═══ Materials provided ═══

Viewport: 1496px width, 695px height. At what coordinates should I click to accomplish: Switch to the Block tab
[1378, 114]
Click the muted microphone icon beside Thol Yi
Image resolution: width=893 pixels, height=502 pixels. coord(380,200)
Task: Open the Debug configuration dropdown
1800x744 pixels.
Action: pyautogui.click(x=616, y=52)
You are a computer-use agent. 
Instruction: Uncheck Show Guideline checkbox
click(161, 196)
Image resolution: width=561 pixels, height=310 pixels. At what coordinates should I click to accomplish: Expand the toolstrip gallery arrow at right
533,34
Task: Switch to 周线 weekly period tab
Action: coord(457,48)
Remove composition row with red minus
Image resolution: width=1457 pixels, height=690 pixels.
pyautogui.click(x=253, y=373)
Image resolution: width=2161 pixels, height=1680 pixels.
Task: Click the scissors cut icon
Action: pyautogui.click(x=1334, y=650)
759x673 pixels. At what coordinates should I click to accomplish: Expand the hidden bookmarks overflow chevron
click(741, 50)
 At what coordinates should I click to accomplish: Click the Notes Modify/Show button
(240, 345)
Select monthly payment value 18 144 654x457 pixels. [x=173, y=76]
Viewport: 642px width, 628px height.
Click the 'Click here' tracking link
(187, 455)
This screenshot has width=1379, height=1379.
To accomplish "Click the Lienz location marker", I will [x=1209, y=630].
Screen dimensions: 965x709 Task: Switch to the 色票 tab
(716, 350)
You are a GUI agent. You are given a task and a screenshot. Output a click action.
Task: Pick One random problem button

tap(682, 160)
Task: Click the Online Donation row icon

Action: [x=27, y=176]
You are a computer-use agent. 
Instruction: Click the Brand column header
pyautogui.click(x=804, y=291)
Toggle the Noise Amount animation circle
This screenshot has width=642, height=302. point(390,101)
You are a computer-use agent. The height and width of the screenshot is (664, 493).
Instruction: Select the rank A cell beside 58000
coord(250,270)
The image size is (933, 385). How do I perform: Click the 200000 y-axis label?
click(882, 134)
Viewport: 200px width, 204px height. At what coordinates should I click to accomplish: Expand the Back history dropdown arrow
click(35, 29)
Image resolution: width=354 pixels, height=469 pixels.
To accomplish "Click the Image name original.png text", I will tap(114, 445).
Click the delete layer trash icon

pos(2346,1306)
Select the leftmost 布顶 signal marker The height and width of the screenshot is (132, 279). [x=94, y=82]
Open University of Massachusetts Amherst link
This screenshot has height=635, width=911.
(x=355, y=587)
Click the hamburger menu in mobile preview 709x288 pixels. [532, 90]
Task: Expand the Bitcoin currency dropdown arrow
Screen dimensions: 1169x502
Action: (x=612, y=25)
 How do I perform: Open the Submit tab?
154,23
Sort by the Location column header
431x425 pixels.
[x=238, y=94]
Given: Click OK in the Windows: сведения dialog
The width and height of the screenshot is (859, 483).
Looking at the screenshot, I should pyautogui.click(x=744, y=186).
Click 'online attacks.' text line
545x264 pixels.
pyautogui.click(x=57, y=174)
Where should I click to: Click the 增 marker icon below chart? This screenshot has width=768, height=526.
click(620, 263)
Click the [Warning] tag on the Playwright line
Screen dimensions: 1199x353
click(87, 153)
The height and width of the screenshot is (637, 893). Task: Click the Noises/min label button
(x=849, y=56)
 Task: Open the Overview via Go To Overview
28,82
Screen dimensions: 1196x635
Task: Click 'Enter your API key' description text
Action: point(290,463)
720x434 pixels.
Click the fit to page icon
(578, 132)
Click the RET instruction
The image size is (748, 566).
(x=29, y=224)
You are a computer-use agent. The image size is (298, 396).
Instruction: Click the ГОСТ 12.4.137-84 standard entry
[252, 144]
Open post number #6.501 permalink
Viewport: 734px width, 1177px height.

═══

**Problem**.
Recast the part of the listing that opens with the line containing "Task: Open the Debug configuration dropdown" and closes with the line containing "Select monthly payment" as a numbered list, with both of those lines included and any blank lines omitted.

**Result of the task**.
1. Task: Open the Debug configuration dropdown
2. 1800x744 pixels.
3. Action: pyautogui.click(x=616, y=52)
4. You are a computer-use agent. 
5. Instruction: Uncheck Show Guideline checkbox
6. click(161, 196)
7. Image resolution: width=561 pixels, height=310 pixels. At what coordinates should I click to accomplish: Expand the toolstrip gallery arrow at right
8. 533,34
9. Task: Switch to 周线 weekly period tab
10. Action: coord(457,48)
11. Remove composition row with red minus
12. Image resolution: width=1457 pixels, height=690 pixels.
13. pyautogui.click(x=253, y=373)
14. Image resolution: width=2161 pixels, height=1680 pixels.
15. Task: Click the scissors cut icon
16. Action: pyautogui.click(x=1334, y=650)
17. 759x673 pixels. At what coordinates should I click to accomplish: Expand the hidden bookmarks overflow chevron
18. click(741, 50)
19.  At what coordinates should I click to accomplish: Click the Notes Modify/Show button
20. (240, 345)
21. Select monthly payment value 18 144 654x457 pixels. [x=173, y=76]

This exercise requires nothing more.